+++ TEXTO PARA ANÁLISE

Um dos seus mais notáveis lances foi criar, ainda em 1918, uma seção diária com o titulo A Gazeta Esportiva, embrião do jornal que seria líder no segmento.
Ele promoveu também a primeira transmissão de uma partida de futebol do Rio para São Paulo, durante o Campeonato Sul Americano, realizado em outubro de 1922. Um jornalista telefonou do Estádio das Laranjeiras, no Rio, narrando os lances da partida Brasil x Paraguai, vencida pelo time brasileiro por 3×0, que foi transmitida por meio de alto-falantes para uma multidão nas proximidades do prédio em que ficava o jornal.
O trânsito na avenida São João foi interrompido e, conforme registra Nitrini, a transmissão provocou um delírio em São Paulo. Naquele dia, A Gazeta chegou a vender 200 mil exemplares em São Paulo, Campinas, Santos e cidades próximas.
Cásper lançou também em abril de 1929, a “Página Feminina”, publicada aos sábados, algo inédito no jornalismo diário da época. Para as crianças, lançou, em 12 setembro de 1929, em mais um exemplo de pioneirismo, a Gazeta Infantil, impressa em cores e no formato tabloide, logo chamada de Gazetinha pelo público infantil.
O sucesso foi tão grande que, em 1939, ela passou a circular três vezes por semana. Foi na Gazetinha que a história em quadrinhos Super-Homem estreou no Brasil, entre outras novidades trazidas pela publicação.
São Silvestre
Em outra grande jogada de marketing, Cásper idealizou e lançou a corrida São Silvestre, inspirado num evento semelhante que vira em Paris em 1925. E ainda na noite do réveillon daquele mesmo ano deu a largada para a primeira corrida que se tornaria um ícone esportivo e urbanístico da cidade de São Paulo.
Segundo conta Nitrini, o evento arrebatou o Brasil a partir de 1948 com a aquisição de dois carros de reportagem equipados com radiotransmissor que possibilitaram narrações ao vivo de todo o percurso. Com o tempo, a São Silvestre ganhou fama internacional.
Cásper também teve uma intensa e agitada vida política, marcada por prisão, exílio e empastelamento do seu jornal. Mas foi também uma trajetória controversa, objeto de polêmicas e acusações por parte de seus adversários e concorrentes, segundo os quais ele se orientava na política mais por interesses comerciais do que por princípios e convicções ideológicas. Sobre esta vertente da trajetória de Cásper e o cenário político de sua época, Nitrini dedica vários capítulos do livro.

++++++
+++ DADOS BRUTOS

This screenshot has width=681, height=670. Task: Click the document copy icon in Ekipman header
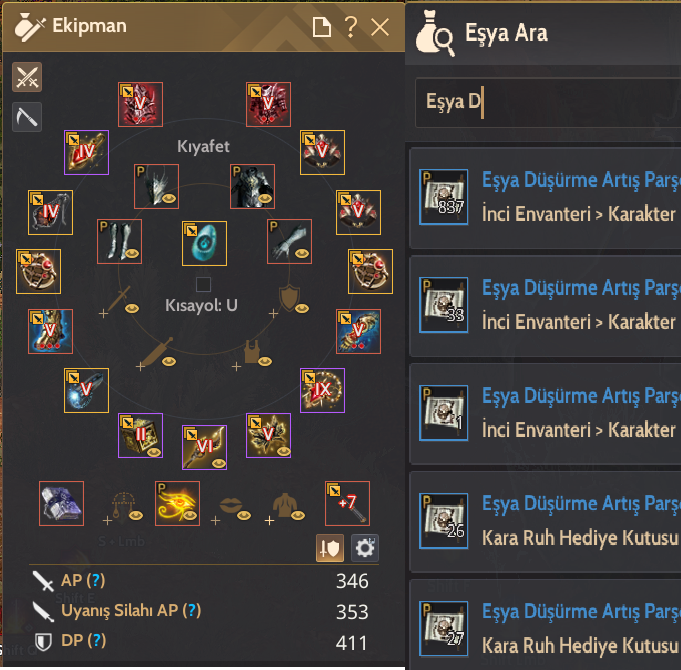coord(322,27)
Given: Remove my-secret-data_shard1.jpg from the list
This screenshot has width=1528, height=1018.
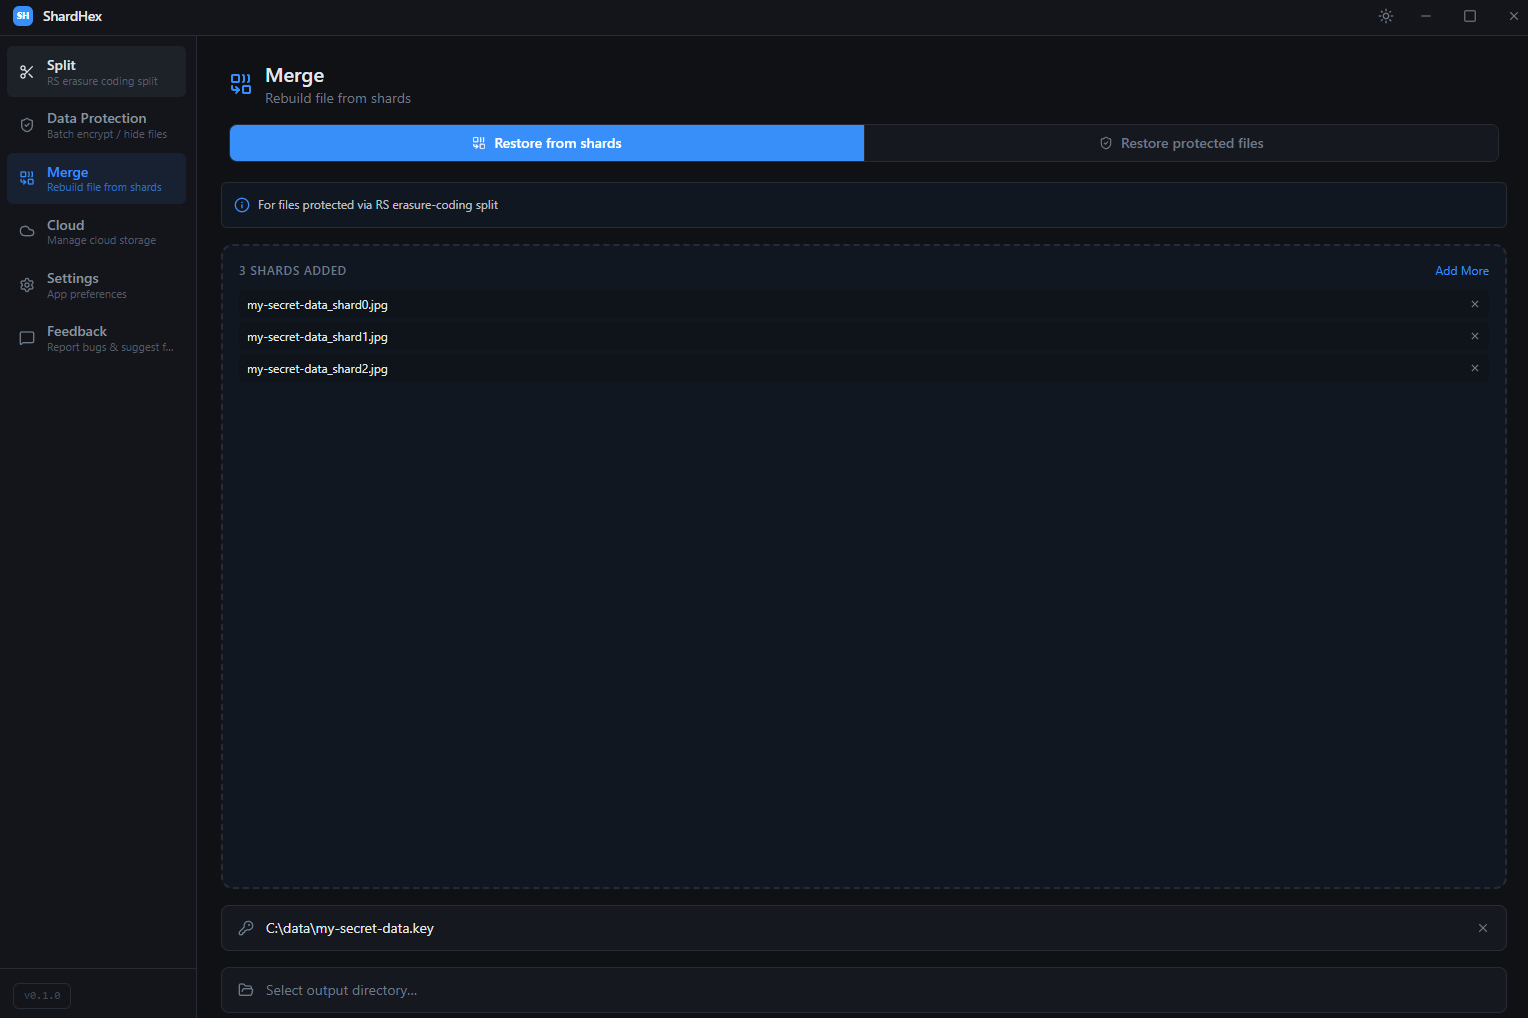Looking at the screenshot, I should click(1474, 336).
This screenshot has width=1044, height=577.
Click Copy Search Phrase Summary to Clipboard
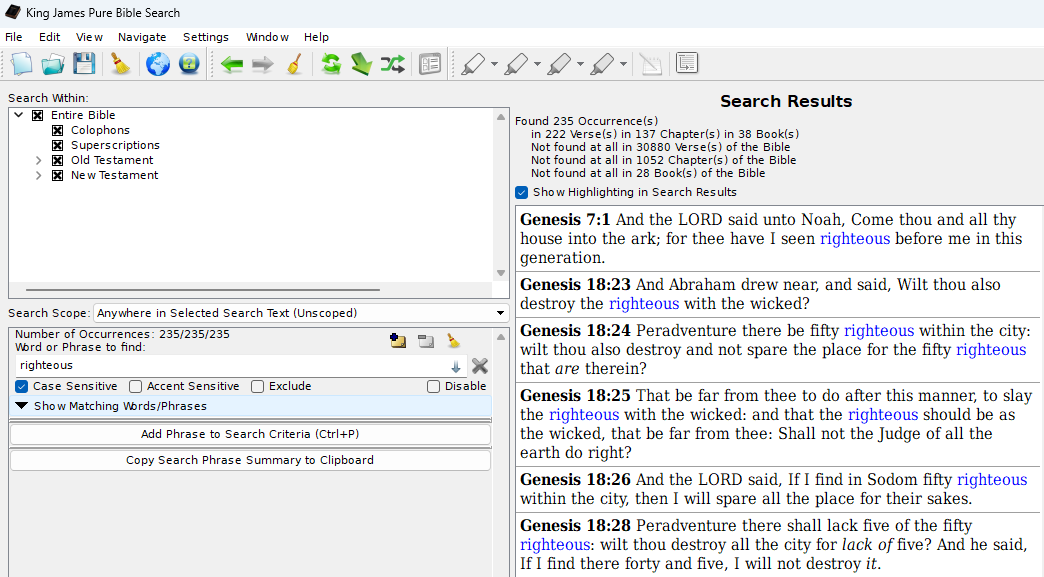point(249,459)
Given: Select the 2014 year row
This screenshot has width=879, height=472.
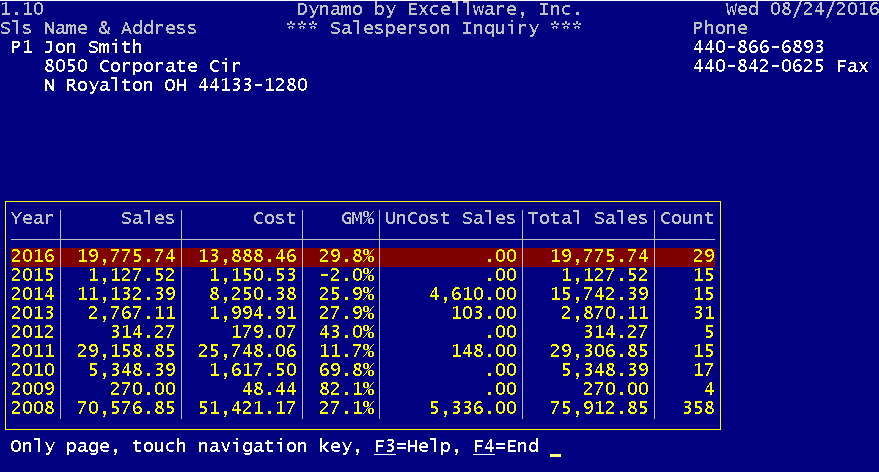Looking at the screenshot, I should [363, 294].
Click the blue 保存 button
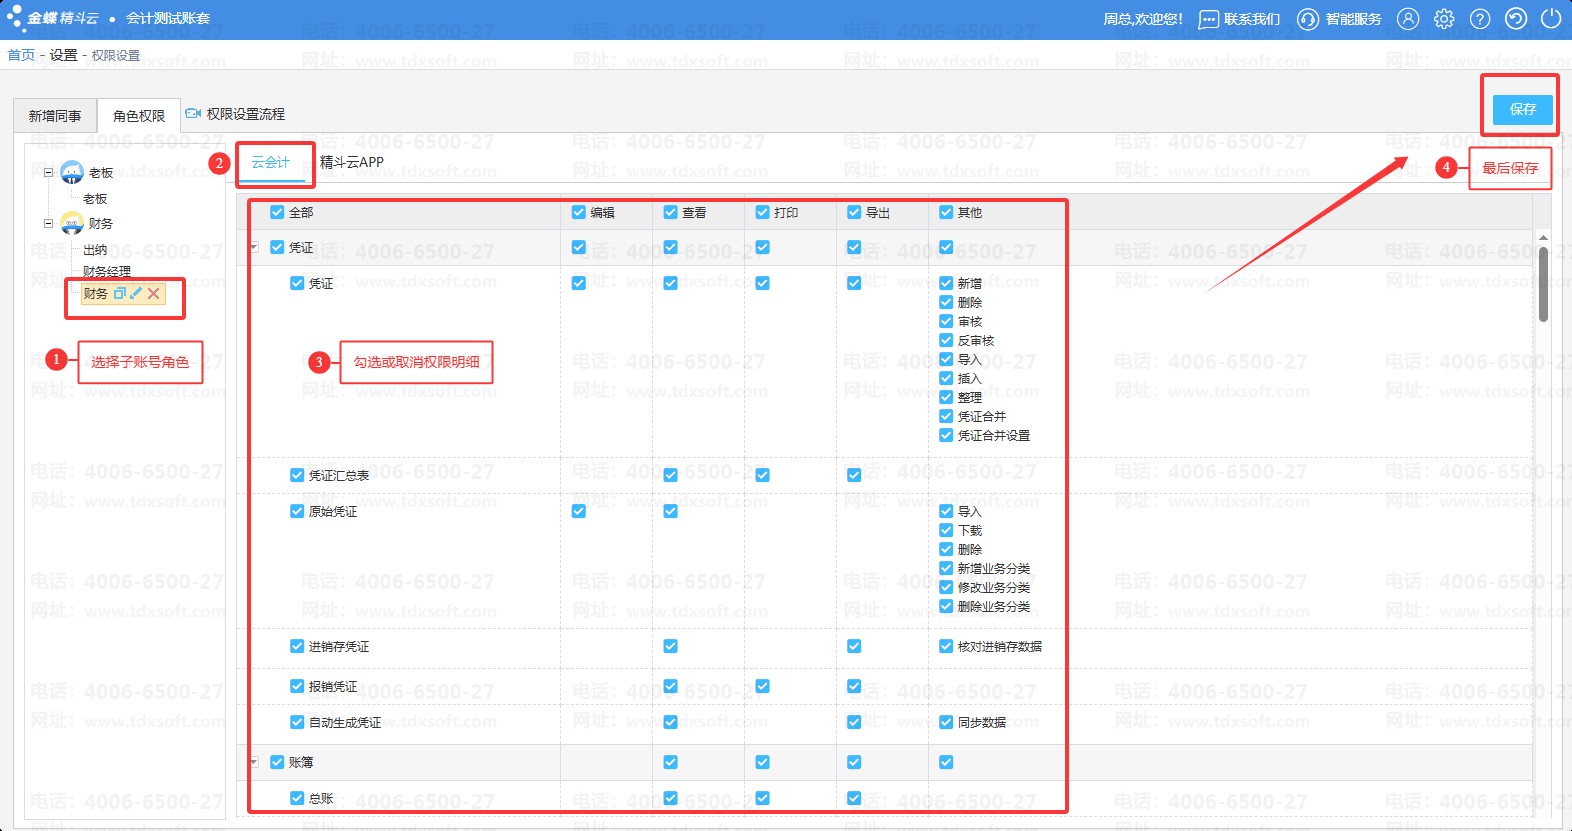1572x831 pixels. [1522, 109]
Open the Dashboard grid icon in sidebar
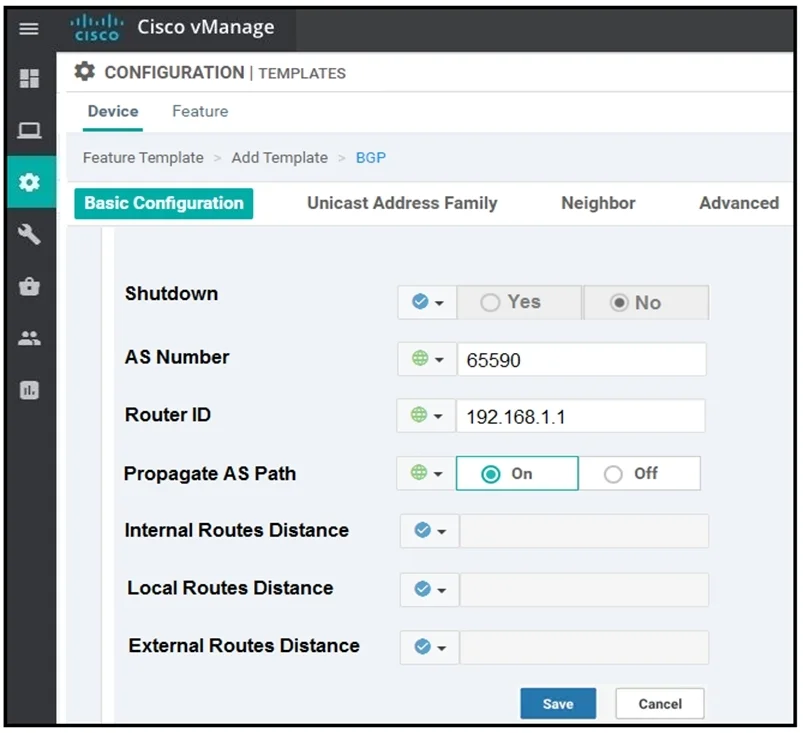Viewport: 803px width, 733px height. 29,78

++++++

__QUESTÃO A__: Indique, por favor, se cada afirmação concorda com o texto sobre A Gazeta e a São Silvestre, respondendo sim ou não e citando literalmente as palavras decisivas: (i) A Gazeta Infantil era impressa em cores e no formato tabloide. (ii) A partida Brasil x Paraguai de 1922 terminou empatada. (iii) Em 1939, a Gazetinha passou a circular diariamente.
__QUESTÃO B__: Devolva, copiado fielmente, o trecho do texto sobre A Gazeta e a São Silvestre que vai de "O trânsito na" até "e cidades próximas.", incluídas essas palavras.
__QUESTÃO C__: Retome o texto sobre A Gazeta e a São Silvestre a partir do ponto em que ele termina.
A listagem não tem papel nesta atividade.

__RESPOSTA DO EXERCÍCIO A__:
(i) Sim: "impressa em cores e no formato tabloide".
(ii) Não: "vencida pelo time brasileiro por 3×0".
(iii) Não: "em 1939, ela passou a circular três vezes por semana".

__RESPOSTA DO EXERCÍCIO B__:
O trânsito na avenida São João foi interrompido e, conforme registra Nitrini, a transmissão provocou um delírio em São Paulo. Naquele dia, A Gazeta chegou a vender 200 mil exemplares em São Paulo, Campinas, Santos e cidades próximas.

__RESPOSTA DO EXERCÍCIO C__:
Fundação Cásper Líbero
Em 1º de setembro de 1943, cinco dias depois da trágica morte de Cásper, seu testamento foi aberto. Nele, o jornalista e empresário dispunha, ente outros itens, sobre a destinação de grande parte de seus bens para uma fundação que seria responsável pela criação de uma escola de jornalismo.
Para a francesa Marguerite Augustine Leboucher, conhecida como Maggy, com quem viveu por 18 anos, e a quem se referia no documento como “minha fiel e dedicada companheira dos bons e maus momentos”, deixava a mansão em que moravam na rua Estados Unidos, no Jardim América, com tudo que estava na residência, incluindo obras de arte.
O livro traz também um brilhante prefácio do jornalista José Hamilton Ribeiro, que, na década de 1950, cursou a Faculdade Cásper Líbero. Zé Hamilton acrescenta informações de quem é parte da história contada por Dácio, ao lembrar que sempre sentiu falta de uma biografia bem cuidada do jornalista e empresário. “Era o livro que faltava”, disse ele. “Agora não falta mais.”
É isso mesmo. A biografia de Cásper Líbero era uma pauta, ou uma bola, que estava quicando na área há algum tempo. Nitrini viu o lance e fez um gol de placa.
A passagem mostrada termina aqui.